> **Direction**:
Pull out the lines running from the one that contains "Click the gray" through the end of the records, inclusive, and repeat them word for word.

(Extracted data entries)
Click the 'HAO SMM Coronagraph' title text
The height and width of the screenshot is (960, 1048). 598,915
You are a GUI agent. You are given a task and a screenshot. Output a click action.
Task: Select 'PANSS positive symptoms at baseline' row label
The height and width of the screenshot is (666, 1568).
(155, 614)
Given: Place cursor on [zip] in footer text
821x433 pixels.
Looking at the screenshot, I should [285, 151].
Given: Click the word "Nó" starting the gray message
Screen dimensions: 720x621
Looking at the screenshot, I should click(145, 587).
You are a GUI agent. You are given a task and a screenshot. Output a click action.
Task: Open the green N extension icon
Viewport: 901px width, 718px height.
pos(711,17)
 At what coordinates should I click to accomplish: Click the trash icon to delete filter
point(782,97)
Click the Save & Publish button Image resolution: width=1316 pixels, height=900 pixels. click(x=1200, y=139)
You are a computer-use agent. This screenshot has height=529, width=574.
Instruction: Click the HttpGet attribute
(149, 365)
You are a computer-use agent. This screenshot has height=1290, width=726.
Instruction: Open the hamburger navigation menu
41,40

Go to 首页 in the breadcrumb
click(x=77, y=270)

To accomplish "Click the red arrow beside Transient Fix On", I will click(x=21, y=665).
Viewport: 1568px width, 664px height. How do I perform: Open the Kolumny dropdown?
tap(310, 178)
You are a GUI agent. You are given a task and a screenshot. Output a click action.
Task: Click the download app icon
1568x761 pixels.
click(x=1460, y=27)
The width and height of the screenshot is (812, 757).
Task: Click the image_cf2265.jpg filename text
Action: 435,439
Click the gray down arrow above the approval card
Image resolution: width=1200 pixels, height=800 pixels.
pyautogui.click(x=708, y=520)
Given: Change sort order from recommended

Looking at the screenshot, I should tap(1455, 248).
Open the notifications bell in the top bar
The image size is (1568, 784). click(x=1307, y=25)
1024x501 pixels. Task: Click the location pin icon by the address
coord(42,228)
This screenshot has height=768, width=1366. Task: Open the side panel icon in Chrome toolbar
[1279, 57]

> **Result of this exercise**:
Click the gray down arrow above the approval card
Image resolution: width=1200 pixels, height=800 pixels.
pyautogui.click(x=708, y=520)
Given: Change sort order from recommended

Looking at the screenshot, I should tap(1455, 248).
Open the notifications bell in the top bar
The image size is (1568, 784). click(x=1307, y=25)
1024x501 pixels. Task: Click the location pin icon by the address
coord(42,228)
This screenshot has height=768, width=1366. Task: Open the side panel icon in Chrome toolbar
[1279, 57]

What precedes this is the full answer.